Jason Banker’s Felt is, at its core, the story of a victim of crime who decides to don a costume, take on an alter ego, and fight evil. That bare logline makes it sounds like a superhero movie, which technically it is, and when its protagonist notes, in an opening voice-over, “I’m never safe; I can’t tell what’s real anymore,” it’s a blunt statement of the most potent themes of the crime-fighter narrative, in which the world is a terrible place, and you can delude yourself into thinking you can fix it.
But Felt isn’t a megabudget studio action movie — it’s an indie drama about the journey of an assault survivor. Yet it also, in its own fascinating and sideways manner, acknowledges and addresses the oft-ignored darkness at the center of these mass entertainments, and reframes their emotional and political implications. It’s an excellent film, thoughtful and powerful and frequently unnerving.
When we meet Amy (Amy Everson) she’s in the depths of a post-traumatic depression: she spends her time alone, in tears, and in pain, announcing, “My life is a fucking nightmare.” The details of her trauma aren’t reenacted (thankfully) or even explicitly explained, but it’s not hard to gather some rough ideas, from the way she reacts to men at a party, and to an Internet date who insists roofies are an urban legend.
But Amy is an artist, and she finds refuge in creating. One day, she tries on a “costume”: on her head she wears a burlap mask, on her body a skintight tank top and shorts, the latter appended by a prosthetic penis. “This is my superhero costume,” she tells a distressed friend. “We’re gonna rid the world of evil.” In an earlier scene, the same friend humored Amy’s suggestion that they “just go on a killing spree, might be good”; now, she seems less patient.
However, Amy’s slowly returning confidence opens new doors. She takes over what appears to be a scuzzy “artistic” nude shoot, befriending another model, who offers, “You wanna hang out sometime? Fuck some people’s lives up?” While out, they meet Kenny (Kentucker Audley), who is fascinated by Amy, and they hit the customary indie romance beats, including the long first date that creeps into the morning and the picturesque first kiss (overlooking the Golden Gate Bridge, even). He promises her “a life that is very comforting and safe.” But that punctures pretty quickly.

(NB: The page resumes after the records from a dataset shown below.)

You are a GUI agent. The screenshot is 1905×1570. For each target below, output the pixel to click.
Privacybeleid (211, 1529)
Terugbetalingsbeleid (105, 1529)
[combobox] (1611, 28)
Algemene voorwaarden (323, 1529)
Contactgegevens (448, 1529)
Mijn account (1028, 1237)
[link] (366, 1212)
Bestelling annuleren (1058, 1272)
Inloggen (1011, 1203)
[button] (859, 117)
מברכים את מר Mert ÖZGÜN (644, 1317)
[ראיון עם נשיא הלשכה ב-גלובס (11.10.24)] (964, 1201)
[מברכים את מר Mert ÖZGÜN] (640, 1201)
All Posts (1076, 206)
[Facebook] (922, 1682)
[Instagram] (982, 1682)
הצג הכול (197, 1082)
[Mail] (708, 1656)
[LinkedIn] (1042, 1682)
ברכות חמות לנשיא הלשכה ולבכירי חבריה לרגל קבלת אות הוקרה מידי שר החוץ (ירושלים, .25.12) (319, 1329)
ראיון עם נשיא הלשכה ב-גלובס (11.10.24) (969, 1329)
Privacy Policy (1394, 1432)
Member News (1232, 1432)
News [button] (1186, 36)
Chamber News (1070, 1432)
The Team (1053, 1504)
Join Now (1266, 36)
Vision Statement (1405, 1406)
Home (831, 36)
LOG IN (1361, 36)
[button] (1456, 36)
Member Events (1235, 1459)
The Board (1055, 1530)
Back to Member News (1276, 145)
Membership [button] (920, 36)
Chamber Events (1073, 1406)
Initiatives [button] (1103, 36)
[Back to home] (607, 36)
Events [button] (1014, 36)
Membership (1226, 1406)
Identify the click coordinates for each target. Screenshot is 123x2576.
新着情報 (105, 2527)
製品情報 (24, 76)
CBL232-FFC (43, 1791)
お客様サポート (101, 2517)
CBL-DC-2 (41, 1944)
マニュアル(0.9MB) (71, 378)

On the way there, however, is an extraordinary dialogue scene with one of the most trenchant and honest articulations of male privilege I’ve ever seen in a film. Amy shows Kenny her artwork, which, as he notes, is awfully penis-centric — including a voodoo dick doll, which he looks away from nervously. They talk about her work, and her life (pretty much one and the same), and she explains, “Just the struggle of being female is that you’re constantly objectified and discredited for anything you do because you’re a female. Everything is qualified by the fact that you don’t have a dick… A lot of guys don’t understand that just because you don’t have a gun pointed at your head, that there are other forms of violence.”
It sounds like a Big Speech, and it could’ve been written or played like one, but it’s not — Everson just does the scene rather than “acting” it, and it may well not’ve been written at all, as there’s no screenplay credit, but merely a “Story by” for Everson and director/cinematographer Banker. And the dialogue feels improvised, in the best way, with the overlapping, offhand quality of overheard conversation, well matched to the picture’s intimate style and general lack of showiness.
But if Felt is a “small” movie, in terms of budget and scope (and, it seems, release), it’s a David-and-Goliath situation, playing like a response to the phenomenon of the superhero movie — testosterone driven, frequently exclusionary, and increasingly focused on inconsequential or otherworldly evil. Amy, on the other hand, dons her costume to take on an evil that is frighteningly familiar, and at the conclusion of the picture’s very disturbing climax, the images of her donning that mask and taking a mock-heroic pose aren’t easily shaken.